This and following pics from 'The Last Message Received' blog
15-year-old Emily Trunko is something of a savant for the creation of depressing-yet-true Tumblr blogs. Via Katie Rogers of the New York Times, Trunko's first blog, titled 'Dear My Blank,' was a repository for anonymous letters people will never send, to the tune of 17,000 submissions. Now, Trunko has created a new blog that is garnering attention not just for its poignancy, but also for the way it demonstrates how we now live our lives, even the worst moments, digitally.
'The Last Message Received,' according to its description, "contain[s] submissions of the last messages people received from ex-friends or ex-significant others, as well as from deceased friends, significant others, and relatives." And while it is about as cheerful as you might imagine, the insight provided by the various submissions is invaluable in seeing how we now communicate with each other.

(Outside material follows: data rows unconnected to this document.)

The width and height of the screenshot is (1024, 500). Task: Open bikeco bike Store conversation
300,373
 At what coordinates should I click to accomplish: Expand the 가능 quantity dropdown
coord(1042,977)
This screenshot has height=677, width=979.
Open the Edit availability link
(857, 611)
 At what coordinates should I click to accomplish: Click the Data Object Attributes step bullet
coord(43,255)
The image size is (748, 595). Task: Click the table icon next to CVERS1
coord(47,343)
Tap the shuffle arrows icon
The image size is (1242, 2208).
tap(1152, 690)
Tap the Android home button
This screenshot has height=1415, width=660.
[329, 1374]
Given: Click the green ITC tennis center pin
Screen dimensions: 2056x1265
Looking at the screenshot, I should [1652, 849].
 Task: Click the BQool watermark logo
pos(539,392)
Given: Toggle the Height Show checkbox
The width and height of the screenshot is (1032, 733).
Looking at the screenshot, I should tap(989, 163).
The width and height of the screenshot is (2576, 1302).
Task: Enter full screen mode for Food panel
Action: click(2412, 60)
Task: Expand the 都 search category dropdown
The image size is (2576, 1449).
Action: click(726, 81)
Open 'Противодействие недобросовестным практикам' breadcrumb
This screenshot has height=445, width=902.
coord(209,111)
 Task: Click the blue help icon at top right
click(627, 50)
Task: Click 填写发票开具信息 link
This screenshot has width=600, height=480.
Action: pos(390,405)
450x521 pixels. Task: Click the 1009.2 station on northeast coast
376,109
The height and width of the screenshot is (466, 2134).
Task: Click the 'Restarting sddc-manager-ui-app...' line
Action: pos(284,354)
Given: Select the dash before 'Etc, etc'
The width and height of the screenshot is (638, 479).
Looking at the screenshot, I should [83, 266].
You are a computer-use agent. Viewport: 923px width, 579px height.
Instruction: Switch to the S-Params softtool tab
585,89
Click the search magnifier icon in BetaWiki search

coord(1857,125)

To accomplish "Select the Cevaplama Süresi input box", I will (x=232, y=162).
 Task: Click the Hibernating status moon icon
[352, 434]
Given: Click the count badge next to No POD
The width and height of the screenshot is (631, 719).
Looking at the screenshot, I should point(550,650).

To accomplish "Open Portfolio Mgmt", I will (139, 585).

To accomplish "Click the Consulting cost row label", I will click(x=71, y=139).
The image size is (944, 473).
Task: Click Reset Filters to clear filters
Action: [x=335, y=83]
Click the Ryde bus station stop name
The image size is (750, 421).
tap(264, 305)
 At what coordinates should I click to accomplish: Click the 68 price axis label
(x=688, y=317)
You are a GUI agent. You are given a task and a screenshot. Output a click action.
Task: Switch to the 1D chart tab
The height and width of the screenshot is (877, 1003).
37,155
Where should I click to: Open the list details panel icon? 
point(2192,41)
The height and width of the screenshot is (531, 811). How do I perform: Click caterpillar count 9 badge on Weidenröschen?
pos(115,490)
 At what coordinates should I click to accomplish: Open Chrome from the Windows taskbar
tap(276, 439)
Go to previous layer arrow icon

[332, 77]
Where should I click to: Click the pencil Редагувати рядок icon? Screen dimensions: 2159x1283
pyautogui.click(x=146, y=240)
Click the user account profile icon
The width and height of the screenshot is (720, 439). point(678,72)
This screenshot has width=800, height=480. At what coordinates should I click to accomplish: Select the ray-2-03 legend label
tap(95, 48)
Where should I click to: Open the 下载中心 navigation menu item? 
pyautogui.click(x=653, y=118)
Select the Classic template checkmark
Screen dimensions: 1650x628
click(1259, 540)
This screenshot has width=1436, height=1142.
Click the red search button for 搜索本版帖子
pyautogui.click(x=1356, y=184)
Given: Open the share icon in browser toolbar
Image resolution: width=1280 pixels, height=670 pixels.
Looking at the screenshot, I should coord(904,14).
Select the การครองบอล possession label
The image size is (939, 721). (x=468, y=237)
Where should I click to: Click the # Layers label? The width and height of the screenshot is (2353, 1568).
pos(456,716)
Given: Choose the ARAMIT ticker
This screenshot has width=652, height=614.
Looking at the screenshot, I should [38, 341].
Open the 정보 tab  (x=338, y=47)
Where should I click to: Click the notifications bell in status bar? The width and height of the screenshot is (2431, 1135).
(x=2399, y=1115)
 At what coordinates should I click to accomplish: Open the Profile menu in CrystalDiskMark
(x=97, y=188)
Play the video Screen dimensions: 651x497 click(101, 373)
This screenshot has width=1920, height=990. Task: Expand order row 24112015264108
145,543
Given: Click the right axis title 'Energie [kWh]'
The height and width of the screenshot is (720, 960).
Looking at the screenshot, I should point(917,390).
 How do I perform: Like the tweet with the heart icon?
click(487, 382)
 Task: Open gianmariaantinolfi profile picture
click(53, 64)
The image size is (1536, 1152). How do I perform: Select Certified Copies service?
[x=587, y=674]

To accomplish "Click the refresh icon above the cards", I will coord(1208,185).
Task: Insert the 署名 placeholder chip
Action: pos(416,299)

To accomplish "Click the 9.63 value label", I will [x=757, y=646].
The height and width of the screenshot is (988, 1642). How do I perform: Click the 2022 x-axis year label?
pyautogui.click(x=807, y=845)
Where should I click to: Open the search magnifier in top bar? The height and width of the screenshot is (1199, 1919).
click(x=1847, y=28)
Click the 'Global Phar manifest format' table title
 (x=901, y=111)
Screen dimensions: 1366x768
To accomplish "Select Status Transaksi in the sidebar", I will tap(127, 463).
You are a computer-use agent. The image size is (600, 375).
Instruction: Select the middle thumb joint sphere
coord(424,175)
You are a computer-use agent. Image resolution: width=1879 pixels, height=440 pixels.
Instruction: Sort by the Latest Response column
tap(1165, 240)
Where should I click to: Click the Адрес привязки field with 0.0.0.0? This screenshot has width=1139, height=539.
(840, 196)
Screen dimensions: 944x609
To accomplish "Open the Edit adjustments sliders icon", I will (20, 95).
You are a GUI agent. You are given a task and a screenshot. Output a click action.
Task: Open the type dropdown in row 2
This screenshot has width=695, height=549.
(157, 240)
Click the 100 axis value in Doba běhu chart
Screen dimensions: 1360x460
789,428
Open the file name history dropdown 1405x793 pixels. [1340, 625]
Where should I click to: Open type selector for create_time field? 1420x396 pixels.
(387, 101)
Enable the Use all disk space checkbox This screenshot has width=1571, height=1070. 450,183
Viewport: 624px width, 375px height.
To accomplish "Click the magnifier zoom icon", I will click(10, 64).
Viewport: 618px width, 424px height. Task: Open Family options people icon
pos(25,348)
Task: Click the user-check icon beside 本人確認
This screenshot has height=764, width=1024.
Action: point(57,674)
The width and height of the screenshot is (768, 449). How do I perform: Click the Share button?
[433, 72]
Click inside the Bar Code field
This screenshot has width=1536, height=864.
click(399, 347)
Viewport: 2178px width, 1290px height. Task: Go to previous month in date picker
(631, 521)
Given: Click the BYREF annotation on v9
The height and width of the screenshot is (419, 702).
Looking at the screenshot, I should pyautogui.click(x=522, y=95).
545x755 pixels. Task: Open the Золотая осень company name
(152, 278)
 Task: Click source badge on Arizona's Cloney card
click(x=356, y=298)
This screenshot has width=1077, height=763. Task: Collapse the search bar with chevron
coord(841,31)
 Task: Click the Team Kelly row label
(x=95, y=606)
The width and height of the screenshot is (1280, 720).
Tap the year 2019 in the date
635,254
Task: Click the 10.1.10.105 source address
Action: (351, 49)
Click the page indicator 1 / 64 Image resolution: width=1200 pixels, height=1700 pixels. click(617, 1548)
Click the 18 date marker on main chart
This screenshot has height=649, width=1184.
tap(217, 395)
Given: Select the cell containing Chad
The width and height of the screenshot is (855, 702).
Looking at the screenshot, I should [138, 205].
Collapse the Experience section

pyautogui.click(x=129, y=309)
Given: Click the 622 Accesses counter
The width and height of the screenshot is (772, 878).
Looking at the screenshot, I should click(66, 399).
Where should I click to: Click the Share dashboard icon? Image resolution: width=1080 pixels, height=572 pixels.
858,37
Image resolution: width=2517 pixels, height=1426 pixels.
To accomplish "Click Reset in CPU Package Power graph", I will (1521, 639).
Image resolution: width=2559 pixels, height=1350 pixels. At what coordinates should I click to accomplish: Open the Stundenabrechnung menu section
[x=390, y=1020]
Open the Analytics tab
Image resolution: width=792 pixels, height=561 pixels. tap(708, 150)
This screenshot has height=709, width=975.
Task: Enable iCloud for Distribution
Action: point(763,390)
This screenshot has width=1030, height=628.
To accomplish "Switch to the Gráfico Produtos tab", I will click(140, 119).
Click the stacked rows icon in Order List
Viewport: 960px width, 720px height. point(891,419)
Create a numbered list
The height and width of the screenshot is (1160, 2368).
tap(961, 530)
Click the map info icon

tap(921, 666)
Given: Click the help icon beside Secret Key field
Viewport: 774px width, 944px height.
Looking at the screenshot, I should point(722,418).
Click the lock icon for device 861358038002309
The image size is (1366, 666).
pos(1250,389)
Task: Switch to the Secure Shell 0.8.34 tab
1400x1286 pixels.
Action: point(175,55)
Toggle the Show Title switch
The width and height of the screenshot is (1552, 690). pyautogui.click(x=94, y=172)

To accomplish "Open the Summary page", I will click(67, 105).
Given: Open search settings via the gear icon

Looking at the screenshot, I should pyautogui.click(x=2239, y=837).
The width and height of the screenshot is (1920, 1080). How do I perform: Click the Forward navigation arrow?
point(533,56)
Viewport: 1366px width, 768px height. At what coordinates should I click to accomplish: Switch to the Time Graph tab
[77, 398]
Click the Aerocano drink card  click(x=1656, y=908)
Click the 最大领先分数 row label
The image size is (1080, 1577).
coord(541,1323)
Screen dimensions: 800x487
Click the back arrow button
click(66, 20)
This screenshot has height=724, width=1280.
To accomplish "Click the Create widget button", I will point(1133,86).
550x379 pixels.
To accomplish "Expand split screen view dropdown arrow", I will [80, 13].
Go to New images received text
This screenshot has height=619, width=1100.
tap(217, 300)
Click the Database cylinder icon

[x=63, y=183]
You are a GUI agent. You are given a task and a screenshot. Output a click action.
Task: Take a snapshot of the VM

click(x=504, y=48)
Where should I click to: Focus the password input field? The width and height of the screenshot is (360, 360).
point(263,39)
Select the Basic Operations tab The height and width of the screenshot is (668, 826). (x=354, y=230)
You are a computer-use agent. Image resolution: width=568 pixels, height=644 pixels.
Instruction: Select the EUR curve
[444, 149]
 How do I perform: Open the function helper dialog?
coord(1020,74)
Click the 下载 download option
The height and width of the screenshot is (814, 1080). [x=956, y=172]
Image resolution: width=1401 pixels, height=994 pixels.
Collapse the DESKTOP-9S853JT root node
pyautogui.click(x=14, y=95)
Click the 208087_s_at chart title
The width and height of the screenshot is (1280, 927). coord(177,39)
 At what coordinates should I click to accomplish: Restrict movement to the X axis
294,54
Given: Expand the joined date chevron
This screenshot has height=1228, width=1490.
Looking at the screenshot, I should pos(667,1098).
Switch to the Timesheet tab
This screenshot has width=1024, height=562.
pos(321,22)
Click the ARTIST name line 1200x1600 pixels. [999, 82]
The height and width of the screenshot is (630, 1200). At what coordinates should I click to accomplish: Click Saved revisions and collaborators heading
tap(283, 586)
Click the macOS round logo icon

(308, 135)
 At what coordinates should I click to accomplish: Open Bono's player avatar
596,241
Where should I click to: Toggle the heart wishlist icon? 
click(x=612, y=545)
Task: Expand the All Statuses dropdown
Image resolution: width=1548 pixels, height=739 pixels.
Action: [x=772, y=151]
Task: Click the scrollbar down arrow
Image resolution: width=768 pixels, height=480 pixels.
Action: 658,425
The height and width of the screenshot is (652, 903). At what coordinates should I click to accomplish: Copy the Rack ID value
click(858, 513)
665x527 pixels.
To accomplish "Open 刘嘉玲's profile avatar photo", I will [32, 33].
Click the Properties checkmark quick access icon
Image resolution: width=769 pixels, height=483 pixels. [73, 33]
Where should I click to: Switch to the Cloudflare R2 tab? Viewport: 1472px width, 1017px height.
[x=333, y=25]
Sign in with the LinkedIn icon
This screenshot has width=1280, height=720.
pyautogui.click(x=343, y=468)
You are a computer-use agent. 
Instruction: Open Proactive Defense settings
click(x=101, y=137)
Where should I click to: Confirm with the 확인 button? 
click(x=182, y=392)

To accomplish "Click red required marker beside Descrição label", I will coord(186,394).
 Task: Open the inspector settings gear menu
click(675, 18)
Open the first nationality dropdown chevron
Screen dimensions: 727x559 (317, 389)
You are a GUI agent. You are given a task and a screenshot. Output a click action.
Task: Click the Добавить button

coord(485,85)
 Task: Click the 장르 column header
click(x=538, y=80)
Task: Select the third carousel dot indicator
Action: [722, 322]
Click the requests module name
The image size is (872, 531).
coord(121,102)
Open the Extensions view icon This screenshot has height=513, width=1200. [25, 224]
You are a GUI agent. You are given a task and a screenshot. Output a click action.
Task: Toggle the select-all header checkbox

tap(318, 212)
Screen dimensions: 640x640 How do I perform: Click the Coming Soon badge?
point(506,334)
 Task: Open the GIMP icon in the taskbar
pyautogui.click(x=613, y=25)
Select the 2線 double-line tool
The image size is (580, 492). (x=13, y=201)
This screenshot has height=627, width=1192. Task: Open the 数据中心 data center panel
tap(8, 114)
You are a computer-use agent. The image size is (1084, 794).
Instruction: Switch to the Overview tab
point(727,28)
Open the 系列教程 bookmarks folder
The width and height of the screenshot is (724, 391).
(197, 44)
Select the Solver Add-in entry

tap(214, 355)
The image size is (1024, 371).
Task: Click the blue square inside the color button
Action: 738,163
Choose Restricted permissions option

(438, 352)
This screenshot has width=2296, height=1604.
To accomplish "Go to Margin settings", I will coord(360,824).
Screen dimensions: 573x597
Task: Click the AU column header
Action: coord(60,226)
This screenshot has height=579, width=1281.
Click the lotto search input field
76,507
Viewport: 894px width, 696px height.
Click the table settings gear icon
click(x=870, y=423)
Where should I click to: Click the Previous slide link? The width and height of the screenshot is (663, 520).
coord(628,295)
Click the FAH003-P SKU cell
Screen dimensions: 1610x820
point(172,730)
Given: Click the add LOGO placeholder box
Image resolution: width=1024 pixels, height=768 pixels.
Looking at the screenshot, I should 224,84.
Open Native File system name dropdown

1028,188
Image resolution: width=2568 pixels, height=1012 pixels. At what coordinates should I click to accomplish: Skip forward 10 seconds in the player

Some of the entries are simple text descriptions. Some are screengrabs of text exchanges. Some are small and petty, the final spat that ends a relationship. Some are cries of frustration about a 'best friend' or significant other who decided one day to simply stop communicating and take their leave of a person. Some are downright tragic, as normal exchanges via smart phone become the final reminder of a loved-one who passed away suddenly.
As noted by Rogers in her piece, this isn't the first time people have used a new medium to share things they couldn't tell anyone else, as sites like PostSecret have been allowing people to get things off their chest to internet strangers for years. But where that was more of an art project that got people to make creative postcards out of their hidden sides, 'The Last Message Received' has none of that artistic processing. It is a much more raw display of how we live now.
The blog shows how the tragedies of our lives, both large and small, are largely unchanged from what they used to be. They have simply moved from phone calls and face-to-face confrontations and passive-aggressive voicemails to digital communications. Our new online lives may have changed how these moment look and work, but it doesn't change how they are simultaneously quotidian, yet heartbreaking.
It is a fairly obvious observation that we are now living more and more of our lives online. We communicate with our families through social media. We arrange things with our friends via text. We organize our lives via calendars connected to the cloud. So it should come as no surprise to us that the parts of our lives that we struggle with would also move there as well. Except, where a breakup, or final conversation, or last goodbye would previously have to survive as a memory, it can now survive digitally. Just like the rest of the ephemera in our increasingly electronic lives.